Multimodal Large Language Models (MLLMs) have made headlines for their ability to understand images and answer questions about them. But there's a critical disconnect: these models are tested on curated datasets that don't reflect the messy reality of navigating the world without sight. A blind user needs an AI assistant that warns them about a pothole appearing ahead in real-time, not one that can describe a scene after the fact. VIABench closes this gap by grounding evaluation in genuine user needs and authentic video data.

Three Tasks, Three Real Problems

The benchmark defines three core scenarios:

Proactive Reminder asks the model to continuously watch video and predict upcoming hazards or navigation-critical events before they happen—then verbally alert the user. This is the hardest task because it demands both understanding of the current scene and genuine anticipation of what's next.
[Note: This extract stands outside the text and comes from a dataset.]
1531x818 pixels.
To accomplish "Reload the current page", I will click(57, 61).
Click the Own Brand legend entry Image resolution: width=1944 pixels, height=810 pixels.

Visual Question Answering (VQA) is more familiar territory: the user asks questions about their surroundings ("What's in front of me?" "Is there a chair?"), and the model answers based on the video. This tests real-time comprehension but not prediction.

Vision-Guided Interaction requires the model to understand context and reason about how the user can accomplish a goal—for instance, helping them locate and interact with a specific object in their environment.

How It Works

The authors collected videos directly from visually impaired individuals, capturing authentic first-person perspectives of real navigation and interaction scenarios. They then built a rigorous evaluation pipeline that works in both online (streaming, real-time) and offline (full-video analysis) settings. This dual approach tests whether models can operate under the time constraints of actual deployment while also measuring their best-case performance with complete information.

The Result: Current MLLMs Fall Short

Experiments show that even state-of-the-art multimodal models struggle—particularly on Proactive Reminder tasks. The models can describe what they see, but they can't reliably anticipate danger or offer timely warnings. This finding is sobering but crucial: it reveals that scaling vision-language models on broad internet data doesn't automatically produce safe, responsive AI for assistive technology.

The benchmark is designed as both diagnosis and catalyst. By publishing VIABench with code and data, the authors are explicitly inviting the research community to build better models. The hope is that future work will develop MLLMs specifically tuned for the constraints and requirements of blind assistance—models that prioritize real-time responsiveness, accurate anticipation, and user safety over generic image understanding.